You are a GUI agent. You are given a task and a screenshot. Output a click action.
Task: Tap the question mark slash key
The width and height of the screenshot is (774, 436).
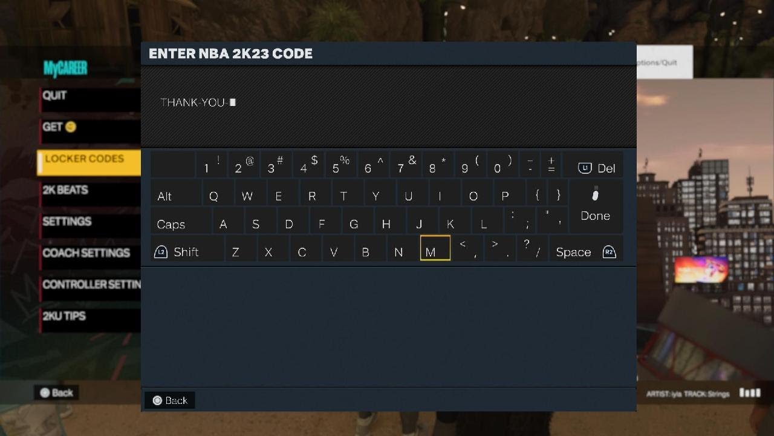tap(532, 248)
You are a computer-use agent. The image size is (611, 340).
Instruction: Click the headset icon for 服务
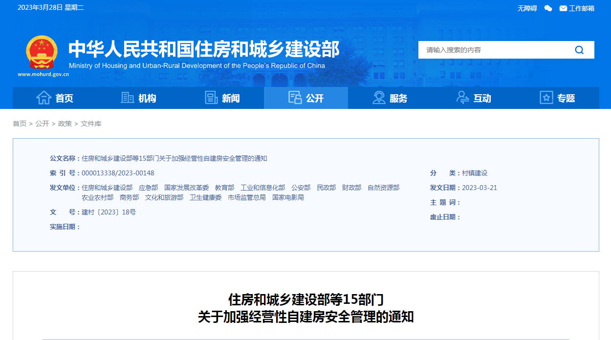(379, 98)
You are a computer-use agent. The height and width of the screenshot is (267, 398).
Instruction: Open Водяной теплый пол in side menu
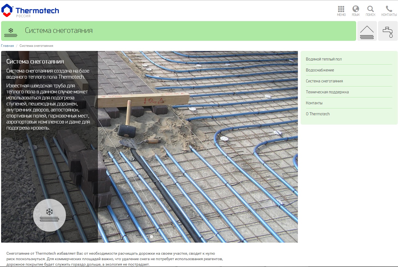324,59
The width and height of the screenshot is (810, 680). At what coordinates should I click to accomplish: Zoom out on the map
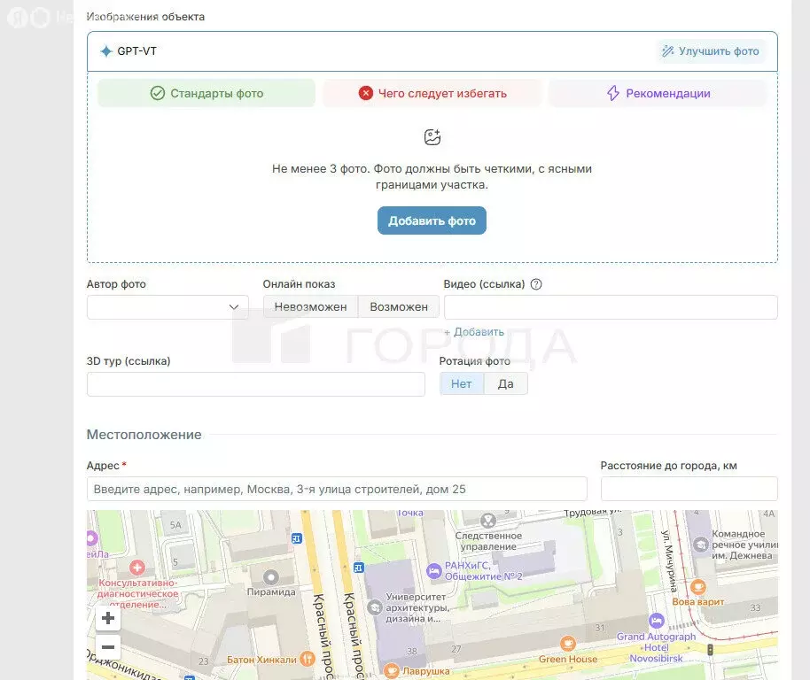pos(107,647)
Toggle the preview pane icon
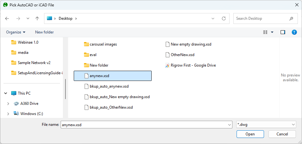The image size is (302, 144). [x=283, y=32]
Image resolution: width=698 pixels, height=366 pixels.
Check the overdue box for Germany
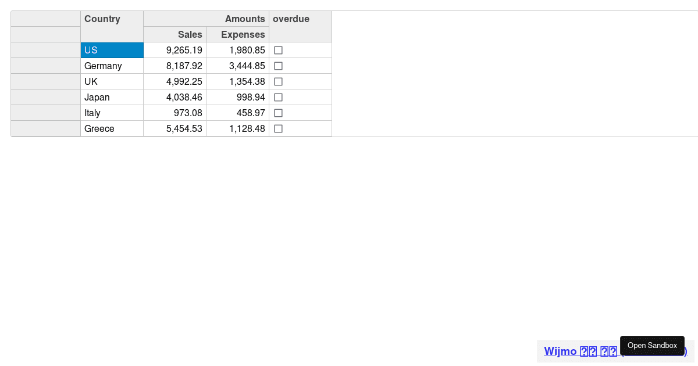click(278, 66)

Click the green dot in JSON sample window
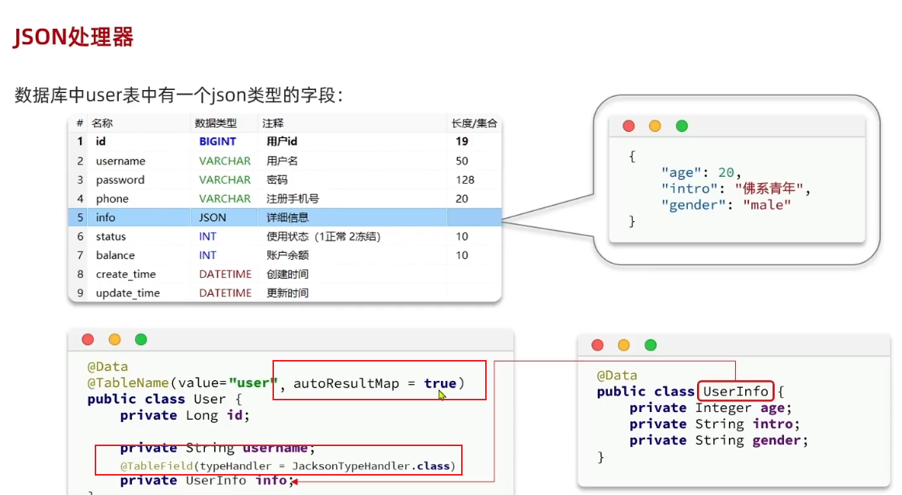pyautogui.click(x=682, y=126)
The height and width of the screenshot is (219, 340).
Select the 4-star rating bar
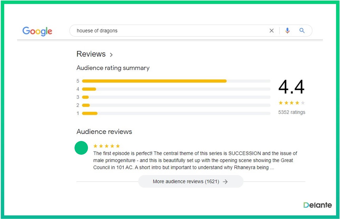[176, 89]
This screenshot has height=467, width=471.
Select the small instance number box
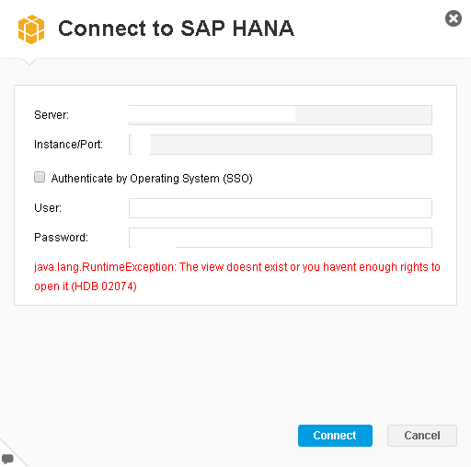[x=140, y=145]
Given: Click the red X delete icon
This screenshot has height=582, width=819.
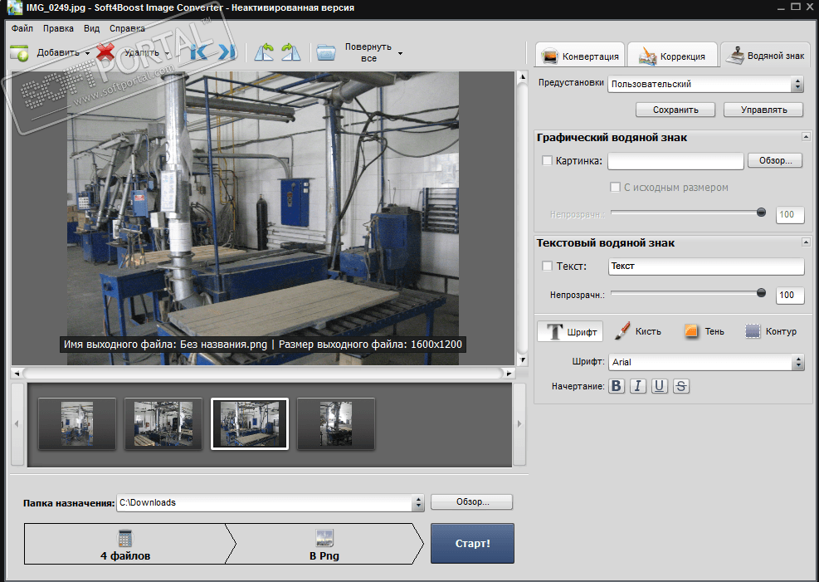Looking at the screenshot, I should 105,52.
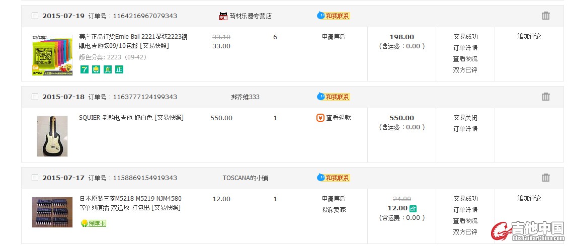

==============================

__Requirements__
Return every item above word for word, leaving out the pictures.

__Reply__
You are a GUI agent. You are given a task and a screenshot. Output a click action.
Task: Tap the question mark slash key
The width and height of the screenshot is (774, 436).
tap(532, 248)
You are a computer-use agent. The image size is (611, 340).
Instruction: Click the headset icon for 服务
(379, 98)
You are a computer-use agent. The height and width of the screenshot is (267, 398).
Instruction: Open Водяной теплый пол in side menu
324,59
The width and height of the screenshot is (810, 680). At what coordinates should I click to accomplish: Zoom out on the map
pos(107,647)
Toggle the preview pane icon
The image size is (302, 144). [x=283, y=32]
Image resolution: width=698 pixels, height=366 pixels.
Check the overdue box for Germany
click(278, 66)

Click the green dot in JSON sample window
pyautogui.click(x=682, y=126)
The height and width of the screenshot is (219, 340).
Select the 4-star rating bar
[176, 89]
This screenshot has height=467, width=471.
Select the small instance number box
[x=140, y=145]
Given: Click the red X delete icon
This screenshot has height=582, width=819.
Looking at the screenshot, I should 105,52.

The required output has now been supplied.